◆ **Exercise description**
All of the data below should be printed again word for word, pictures excluded.

────────────────

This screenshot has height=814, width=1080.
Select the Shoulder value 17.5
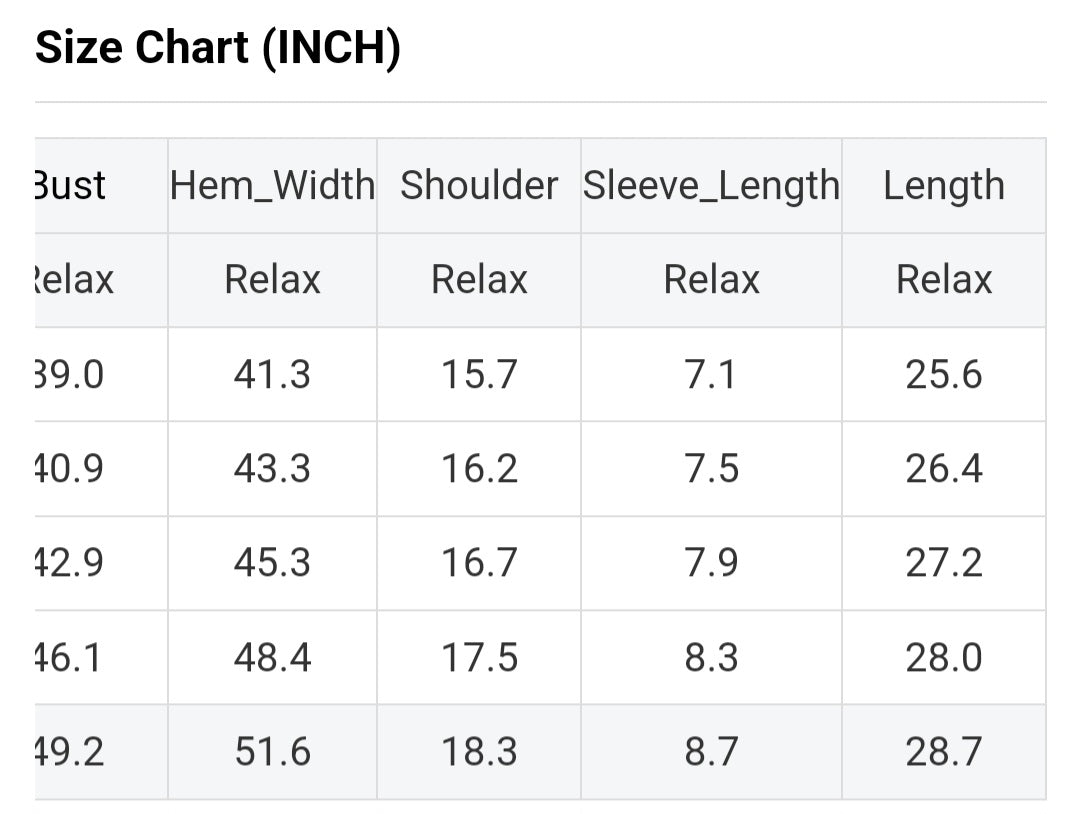click(x=479, y=658)
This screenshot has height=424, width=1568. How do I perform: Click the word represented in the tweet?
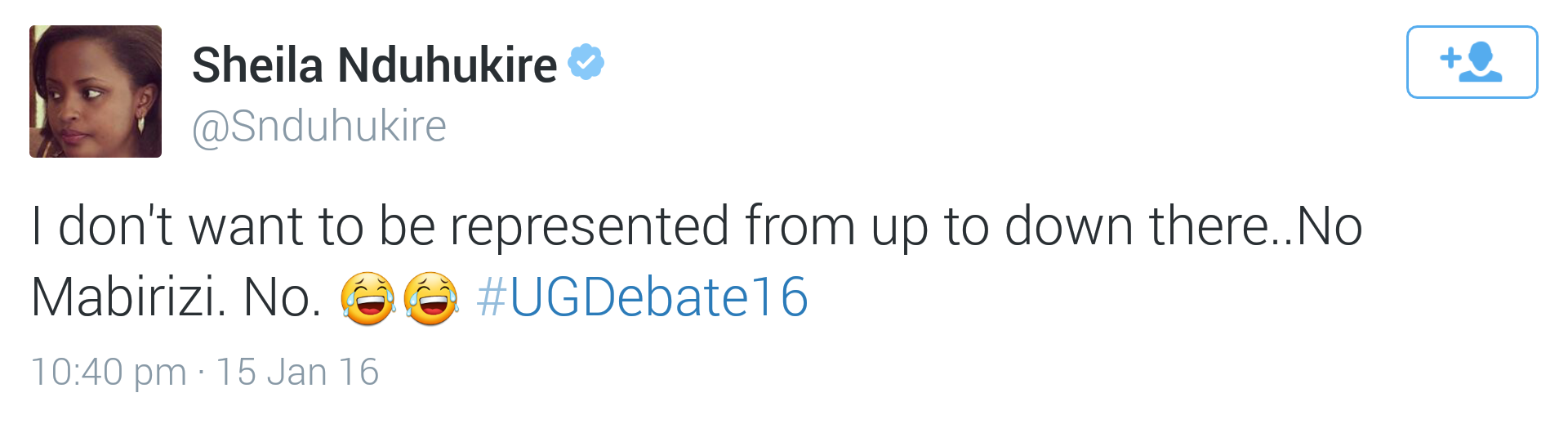(590, 227)
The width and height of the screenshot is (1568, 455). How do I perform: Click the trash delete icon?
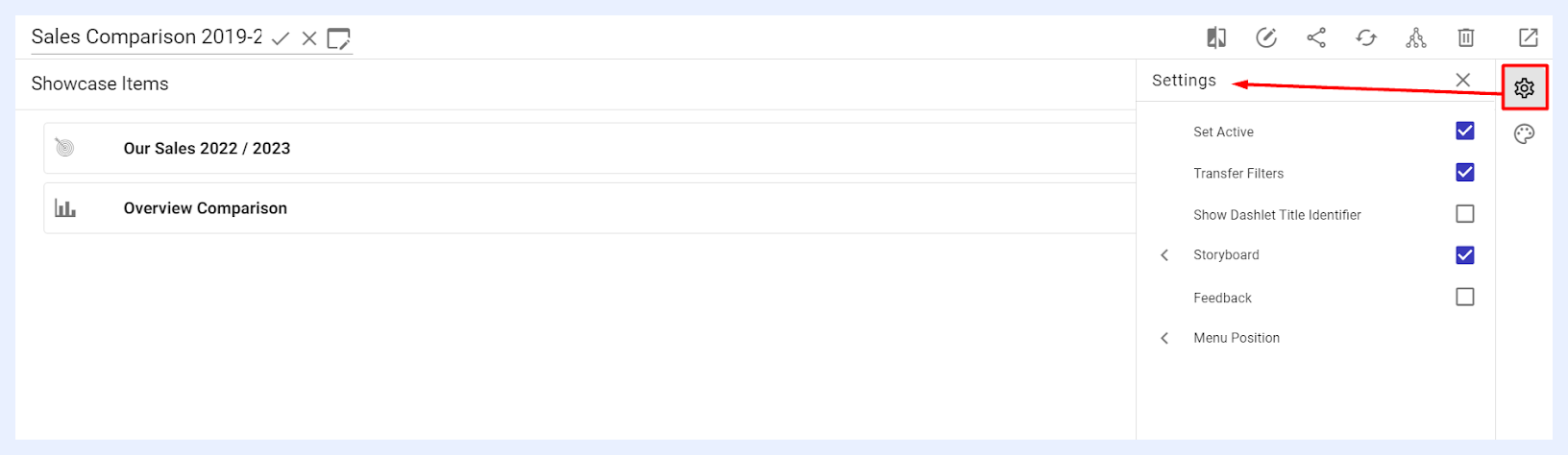pos(1466,37)
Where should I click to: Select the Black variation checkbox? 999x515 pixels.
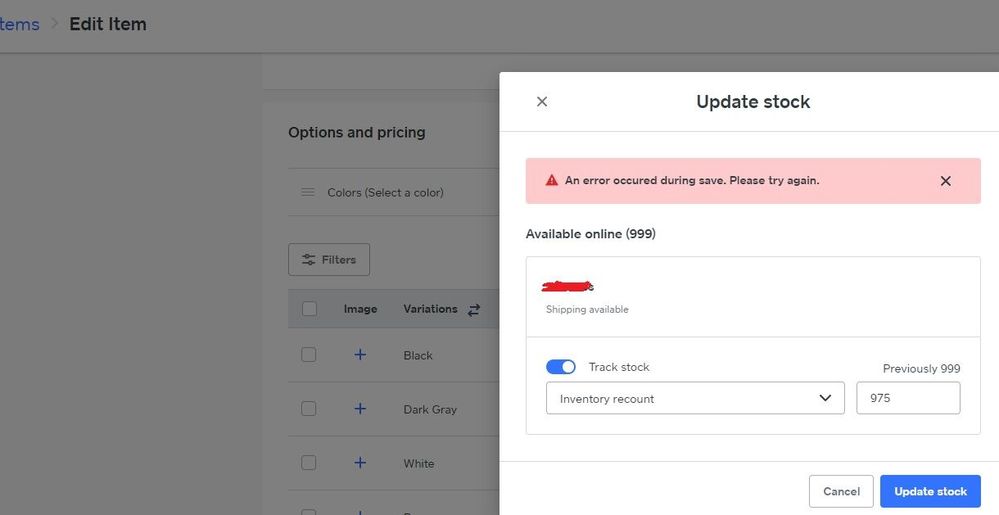coord(309,355)
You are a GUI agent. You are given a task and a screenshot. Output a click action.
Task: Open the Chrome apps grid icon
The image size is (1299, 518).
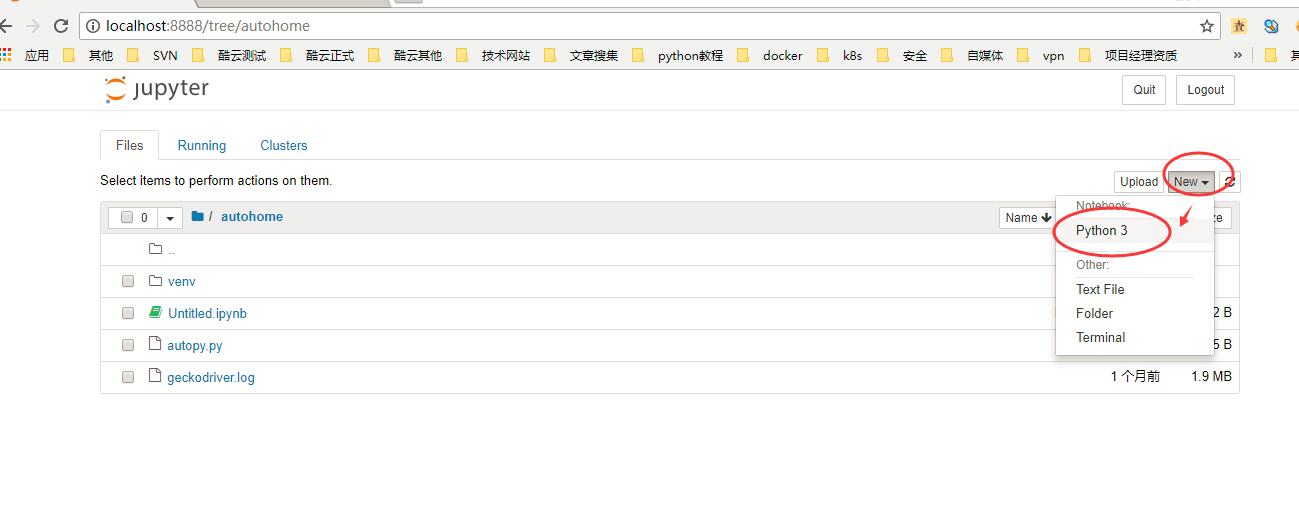(x=6, y=55)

────────────────

◆ **Answer box**
This screenshot has height=814, width=1080.
Select the Shoulder value 17.5
click(x=479, y=658)
This screenshot has height=424, width=1568. How do I perform: Click the word represented in the tweet?
(590, 227)
The width and height of the screenshot is (1568, 455). How do I perform: Click the trash delete icon?
pos(1466,37)
Where should I click to: Select the Black variation checkbox? 999x515 pixels.
coord(309,355)
You are a GUI agent. You are given a task and a screenshot. Output a click action.
Task: Open the Chrome apps grid icon
The image size is (1299, 518).
(x=6, y=55)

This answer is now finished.